■ Exercise aim
Quote the lines below from the one containing "The height and" to the final line, both ends included; exclude the pictures.
Given data Start Marker
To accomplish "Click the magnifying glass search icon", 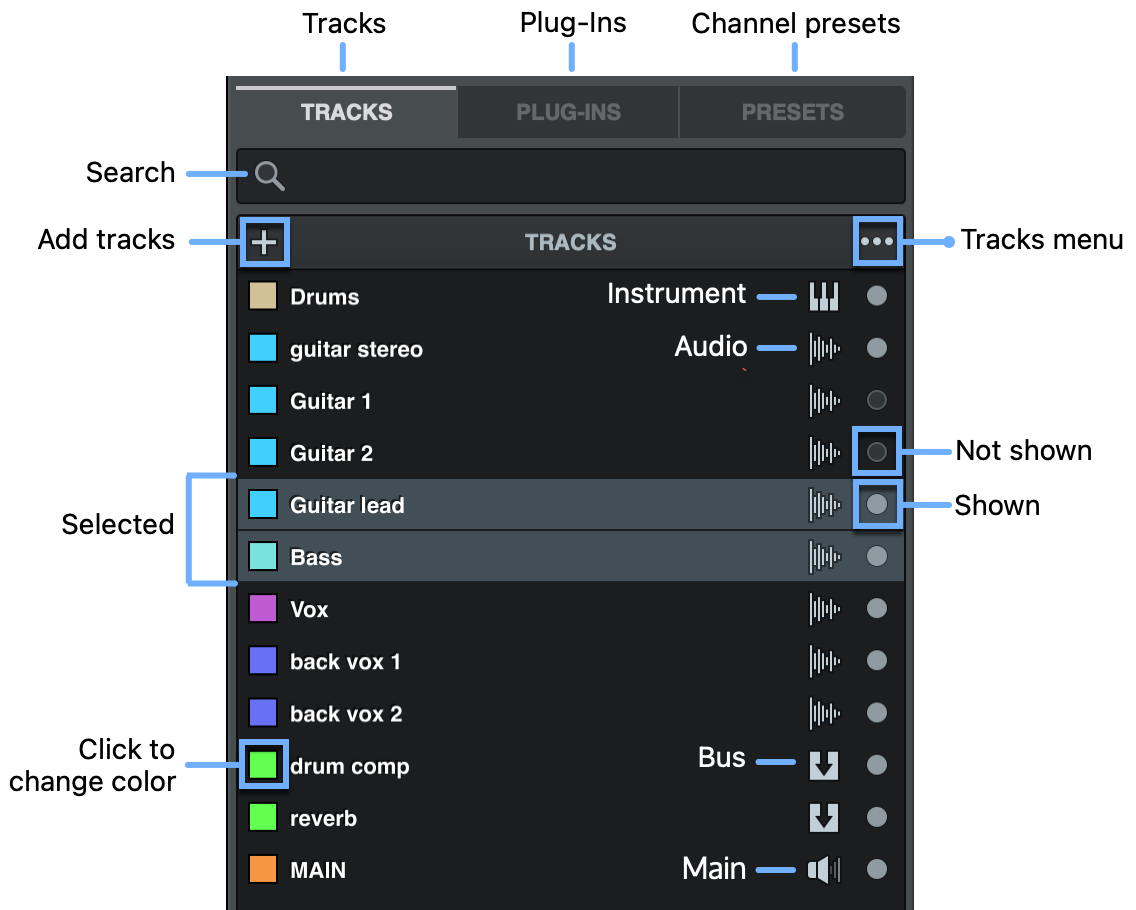I will pyautogui.click(x=269, y=176).
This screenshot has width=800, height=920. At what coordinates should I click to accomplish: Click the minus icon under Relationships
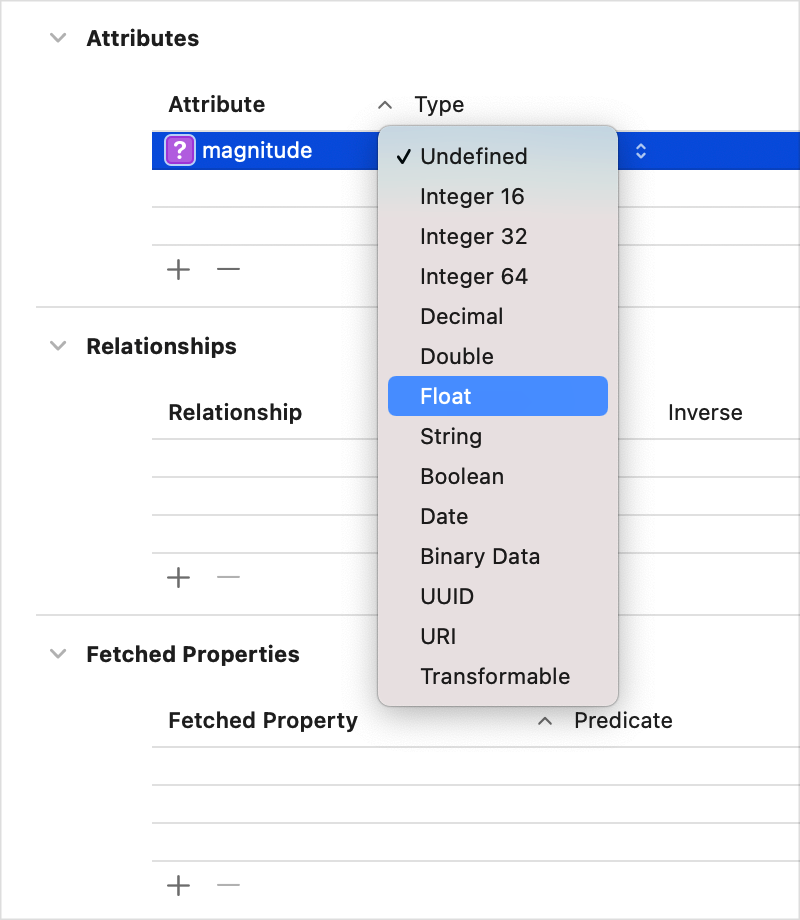point(228,577)
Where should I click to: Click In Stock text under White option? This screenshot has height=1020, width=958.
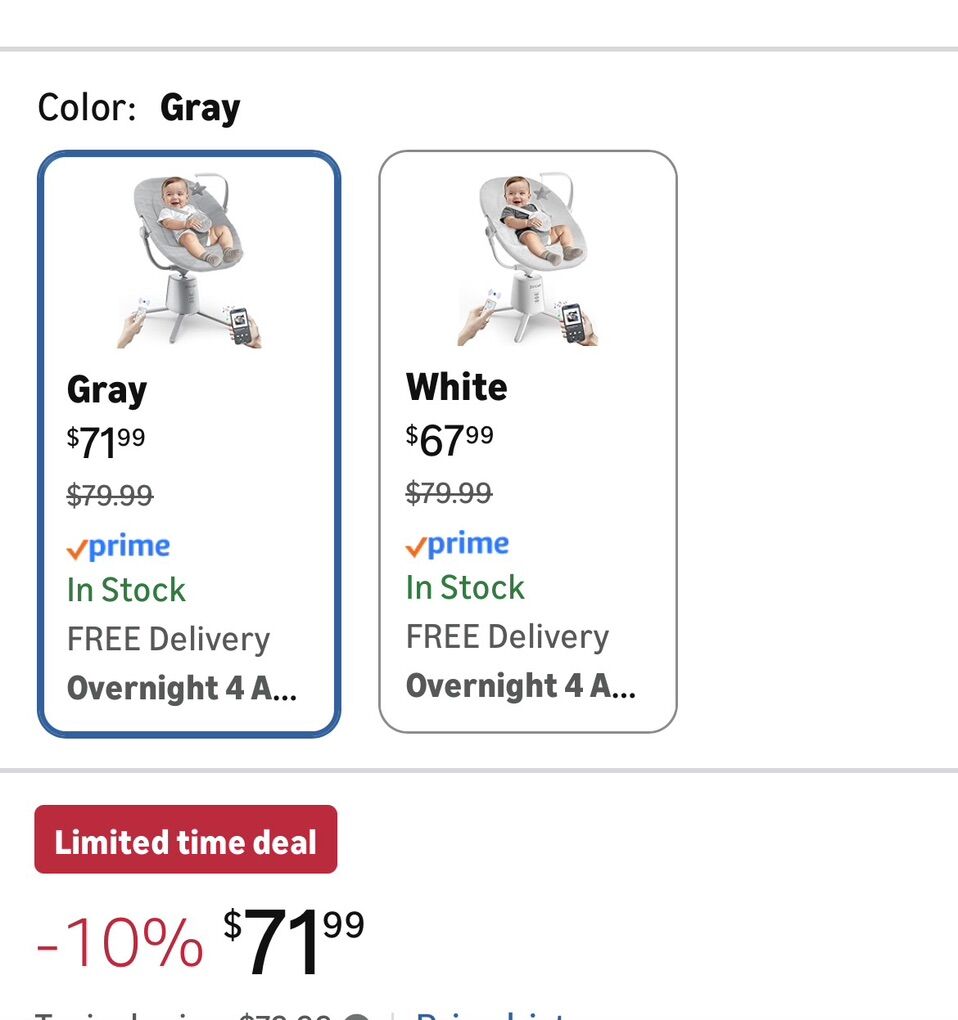pyautogui.click(x=465, y=588)
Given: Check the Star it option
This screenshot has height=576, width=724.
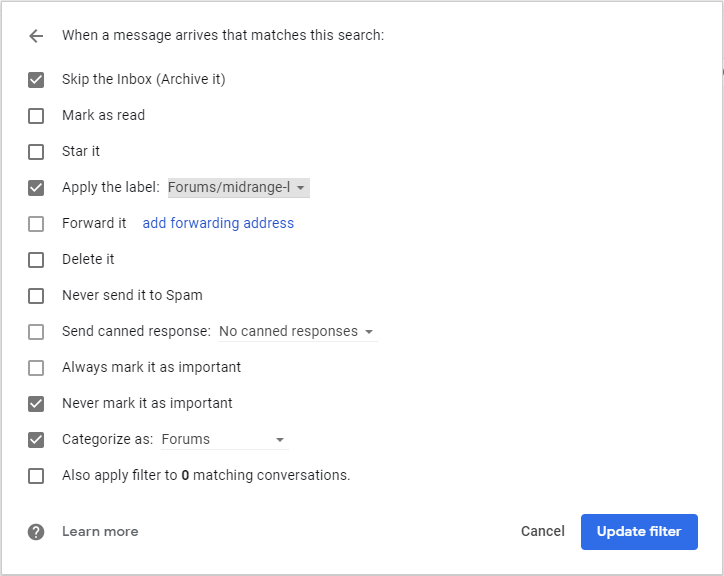Looking at the screenshot, I should pos(36,152).
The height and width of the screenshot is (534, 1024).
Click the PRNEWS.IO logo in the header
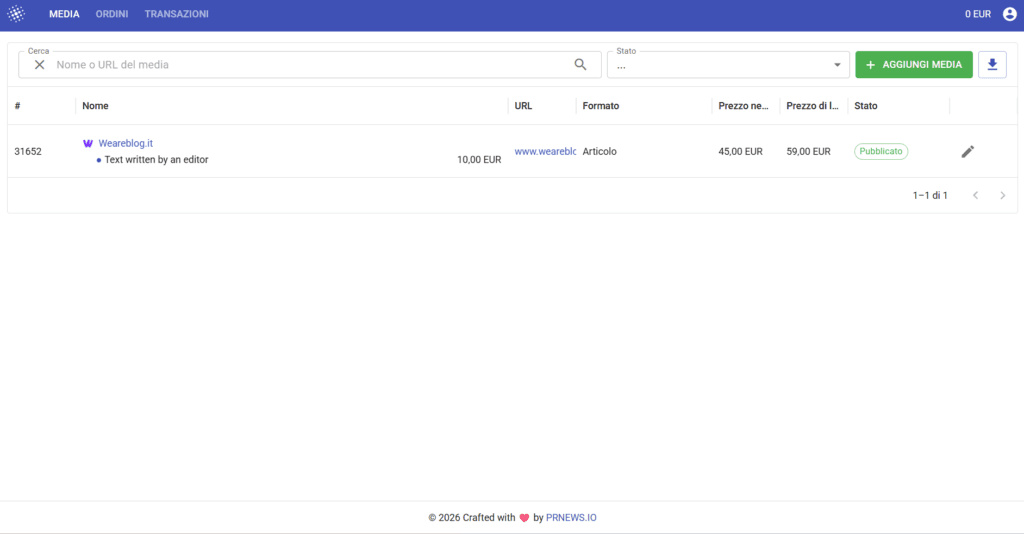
Given data End Marker
■ Written reply
The height and width of the screenshot is (534, 1024).
Click the PRNEWS.IO logo in the header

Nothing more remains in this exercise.